CHAPTER FORTY-SEVEN

‘But if it didn't happen, what's the connection with everything that's been going on? Why would they be killing Henry Goldman or smashing up my flat? It doesn't make any sense.’

Tom wished he had an answer for her, but she was right. Each time they approached what promised to be a solution, the whole conundrum only seemed to get more complicated. It was clear their pursuers were after something and this – the secret Plan A – surely had to be it. In a way, they had been proved right: the evidence, probably the only remaining evidence in the world, had been hidden here, bound and taped inside the painting. There couldn't be anything else, some other secret concealed in this flat: every inch of the place had been probed and examined, if not by the thugs themselves then by Tom and Rebecca. Plan A was surely it. This must be the secret their enemy was striving so hard to suppress. Why else had they killed Goldman, if not to prevent him revealing it?

And yet, it lacked all logic. Plan A had not happened. There had been no mass poisoning of Germany's major cities. It was a pipe-dream from sixty years ago. How could it possibly matter now?

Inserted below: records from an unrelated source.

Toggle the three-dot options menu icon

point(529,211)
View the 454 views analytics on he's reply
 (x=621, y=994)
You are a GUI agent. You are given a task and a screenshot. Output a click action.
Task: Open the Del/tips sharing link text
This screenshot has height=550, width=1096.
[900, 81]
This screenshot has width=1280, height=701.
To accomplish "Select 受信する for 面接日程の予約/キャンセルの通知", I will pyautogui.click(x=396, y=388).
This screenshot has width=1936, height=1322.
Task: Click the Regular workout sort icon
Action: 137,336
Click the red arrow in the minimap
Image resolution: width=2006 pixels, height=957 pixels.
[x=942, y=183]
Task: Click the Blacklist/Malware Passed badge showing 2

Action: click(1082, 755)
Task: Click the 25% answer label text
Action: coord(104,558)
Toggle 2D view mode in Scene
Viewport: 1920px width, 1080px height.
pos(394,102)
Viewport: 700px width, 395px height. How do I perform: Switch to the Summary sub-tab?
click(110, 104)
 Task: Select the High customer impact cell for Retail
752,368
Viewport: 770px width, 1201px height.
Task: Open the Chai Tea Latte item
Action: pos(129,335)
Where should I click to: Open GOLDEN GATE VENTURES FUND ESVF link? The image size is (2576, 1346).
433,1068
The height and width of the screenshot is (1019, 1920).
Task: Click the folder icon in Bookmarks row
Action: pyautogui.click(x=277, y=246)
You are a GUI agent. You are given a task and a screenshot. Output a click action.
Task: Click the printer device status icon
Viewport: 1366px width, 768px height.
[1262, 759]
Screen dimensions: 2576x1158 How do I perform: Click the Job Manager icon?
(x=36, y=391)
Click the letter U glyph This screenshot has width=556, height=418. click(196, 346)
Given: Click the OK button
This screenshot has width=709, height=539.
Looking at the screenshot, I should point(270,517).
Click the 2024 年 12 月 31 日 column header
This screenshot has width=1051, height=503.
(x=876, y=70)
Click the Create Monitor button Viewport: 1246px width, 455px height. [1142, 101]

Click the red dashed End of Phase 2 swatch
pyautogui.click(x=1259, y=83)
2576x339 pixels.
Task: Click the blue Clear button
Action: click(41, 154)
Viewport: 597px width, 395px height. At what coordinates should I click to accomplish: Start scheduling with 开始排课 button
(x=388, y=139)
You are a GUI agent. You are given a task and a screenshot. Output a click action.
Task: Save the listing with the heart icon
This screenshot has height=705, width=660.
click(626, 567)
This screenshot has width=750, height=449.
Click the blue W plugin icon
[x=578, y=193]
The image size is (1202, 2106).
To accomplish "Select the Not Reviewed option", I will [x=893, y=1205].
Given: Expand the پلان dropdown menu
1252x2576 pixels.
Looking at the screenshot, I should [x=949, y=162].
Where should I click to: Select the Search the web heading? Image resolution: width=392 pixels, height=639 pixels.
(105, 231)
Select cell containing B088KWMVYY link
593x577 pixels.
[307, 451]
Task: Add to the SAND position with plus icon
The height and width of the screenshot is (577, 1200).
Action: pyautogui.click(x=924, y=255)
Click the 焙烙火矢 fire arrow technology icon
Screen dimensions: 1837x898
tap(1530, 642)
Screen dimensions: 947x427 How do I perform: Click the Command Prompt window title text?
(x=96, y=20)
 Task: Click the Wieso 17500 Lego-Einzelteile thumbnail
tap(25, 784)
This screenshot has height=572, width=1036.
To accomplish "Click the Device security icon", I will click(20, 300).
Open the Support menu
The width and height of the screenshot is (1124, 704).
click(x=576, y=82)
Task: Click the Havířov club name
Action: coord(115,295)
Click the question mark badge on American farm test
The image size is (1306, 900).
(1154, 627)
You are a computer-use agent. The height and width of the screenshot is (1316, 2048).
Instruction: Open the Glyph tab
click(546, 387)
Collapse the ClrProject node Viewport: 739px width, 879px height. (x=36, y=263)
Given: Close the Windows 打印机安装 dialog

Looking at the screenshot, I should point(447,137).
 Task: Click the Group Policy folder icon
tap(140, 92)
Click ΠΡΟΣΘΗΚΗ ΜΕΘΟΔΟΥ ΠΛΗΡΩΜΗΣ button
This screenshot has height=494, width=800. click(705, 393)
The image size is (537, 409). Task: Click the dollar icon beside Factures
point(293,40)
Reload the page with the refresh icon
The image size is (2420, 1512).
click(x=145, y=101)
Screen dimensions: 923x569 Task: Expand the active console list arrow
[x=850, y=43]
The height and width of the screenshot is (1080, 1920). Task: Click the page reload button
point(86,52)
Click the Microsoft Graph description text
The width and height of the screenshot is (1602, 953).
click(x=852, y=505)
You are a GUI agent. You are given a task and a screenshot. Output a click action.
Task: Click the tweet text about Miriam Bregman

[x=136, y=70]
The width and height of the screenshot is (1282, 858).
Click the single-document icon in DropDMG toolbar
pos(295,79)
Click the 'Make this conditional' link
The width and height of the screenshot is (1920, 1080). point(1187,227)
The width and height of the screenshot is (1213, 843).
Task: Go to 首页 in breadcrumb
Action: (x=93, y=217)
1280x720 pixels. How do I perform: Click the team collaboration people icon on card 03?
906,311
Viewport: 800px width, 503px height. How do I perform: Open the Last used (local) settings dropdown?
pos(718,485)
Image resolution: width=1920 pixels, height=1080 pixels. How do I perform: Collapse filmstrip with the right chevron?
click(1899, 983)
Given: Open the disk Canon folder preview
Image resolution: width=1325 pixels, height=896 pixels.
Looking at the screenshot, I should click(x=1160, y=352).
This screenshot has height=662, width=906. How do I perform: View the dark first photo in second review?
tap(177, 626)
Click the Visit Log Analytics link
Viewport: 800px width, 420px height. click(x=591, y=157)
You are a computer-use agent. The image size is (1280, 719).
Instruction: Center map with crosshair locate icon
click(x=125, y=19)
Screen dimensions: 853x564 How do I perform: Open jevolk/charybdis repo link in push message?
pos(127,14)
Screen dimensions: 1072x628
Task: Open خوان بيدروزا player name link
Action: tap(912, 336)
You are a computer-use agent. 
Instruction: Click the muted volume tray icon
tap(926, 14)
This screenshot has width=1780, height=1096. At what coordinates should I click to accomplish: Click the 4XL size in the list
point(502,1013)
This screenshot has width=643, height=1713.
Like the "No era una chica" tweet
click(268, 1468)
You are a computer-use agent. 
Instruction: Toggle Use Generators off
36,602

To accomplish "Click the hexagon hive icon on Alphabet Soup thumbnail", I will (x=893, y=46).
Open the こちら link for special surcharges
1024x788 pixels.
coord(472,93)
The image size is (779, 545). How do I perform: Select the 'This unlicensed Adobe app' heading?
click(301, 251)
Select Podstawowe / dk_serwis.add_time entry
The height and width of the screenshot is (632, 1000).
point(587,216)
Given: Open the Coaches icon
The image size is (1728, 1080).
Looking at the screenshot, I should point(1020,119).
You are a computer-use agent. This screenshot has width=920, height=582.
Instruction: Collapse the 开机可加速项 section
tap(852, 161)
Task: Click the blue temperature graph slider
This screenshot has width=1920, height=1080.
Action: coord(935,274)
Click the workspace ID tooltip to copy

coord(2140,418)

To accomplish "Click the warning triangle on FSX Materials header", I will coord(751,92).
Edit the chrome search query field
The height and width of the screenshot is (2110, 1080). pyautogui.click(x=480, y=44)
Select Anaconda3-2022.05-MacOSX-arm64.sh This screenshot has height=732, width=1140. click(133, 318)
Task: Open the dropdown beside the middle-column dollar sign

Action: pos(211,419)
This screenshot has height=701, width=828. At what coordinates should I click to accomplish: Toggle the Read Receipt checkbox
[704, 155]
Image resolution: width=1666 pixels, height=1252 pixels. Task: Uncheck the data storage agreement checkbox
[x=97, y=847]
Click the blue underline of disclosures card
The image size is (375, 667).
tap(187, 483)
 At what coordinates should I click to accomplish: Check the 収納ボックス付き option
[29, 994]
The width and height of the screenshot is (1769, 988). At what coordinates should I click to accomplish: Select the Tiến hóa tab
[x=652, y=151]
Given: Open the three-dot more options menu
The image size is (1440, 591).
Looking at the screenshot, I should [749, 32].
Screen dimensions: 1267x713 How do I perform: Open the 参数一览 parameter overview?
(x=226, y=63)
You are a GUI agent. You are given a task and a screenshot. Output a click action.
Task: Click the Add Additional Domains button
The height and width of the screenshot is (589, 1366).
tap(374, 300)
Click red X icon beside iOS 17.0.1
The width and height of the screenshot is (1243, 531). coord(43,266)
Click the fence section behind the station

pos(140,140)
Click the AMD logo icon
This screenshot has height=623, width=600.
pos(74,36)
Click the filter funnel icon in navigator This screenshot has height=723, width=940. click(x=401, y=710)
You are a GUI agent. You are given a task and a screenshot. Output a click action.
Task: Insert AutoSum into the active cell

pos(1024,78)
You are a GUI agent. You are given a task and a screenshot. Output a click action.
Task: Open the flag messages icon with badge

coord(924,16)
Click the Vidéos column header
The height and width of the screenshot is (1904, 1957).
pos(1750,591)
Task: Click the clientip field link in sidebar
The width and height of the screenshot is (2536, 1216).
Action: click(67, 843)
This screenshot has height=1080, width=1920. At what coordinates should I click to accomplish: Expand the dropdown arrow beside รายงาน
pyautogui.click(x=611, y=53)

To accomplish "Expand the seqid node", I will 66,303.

Unless they had been looking in the wrong place. Unless he, Tom, had been making everything too complicated. ‘Lets go back to basics,’ he said, pacing. ‘Your father was obviously after someone in New York. Whoever that person is reckons your father had evidence against him. That maybe your father had a list of names – like that list that came to your flat, except up to date, consisting solely of Nazis who are still alive. Maybe the person in New York knows he's on this current list. He needs to have that document. And that's why he was so frightened of Goldman talking. Because this person, this old Nazi, suspects Goldman had the list too.’

They had reversed positions, Rebecca now perching against the ex-sofa. ‘So this won't stop until we find that list.’

‘If there is such a list. There might not be. Let's face it, Rebecca. If we haven't found it yet, where's it going to be? It probably doesn't exist.’

‘Not any more.’

‘What's that?’

‘Not any more. Years ago, you could draw up lists of ex-Nazis who were still alive. You could fill a phone book with them. But there are hardly any left now. Everyone's too bloody old.’

‘Exactly. Which means whoever your father was after was just one person, one name he had kept in his head. I think the only way we're ever going to settle this is by finding out that name.’

‘How the hell are we going to do that?’

Tom was all but forming his reply, that he had no idea, when it struck him. Of course: what an elementary mistake. Too bloody old.

Tom quickly folded the blueprints and postcards back inside the picture frame – reckoning that since they had escaped detection there so far, there was probably no safer hiding place – and crudely taped the thing back together. ‘We're going.’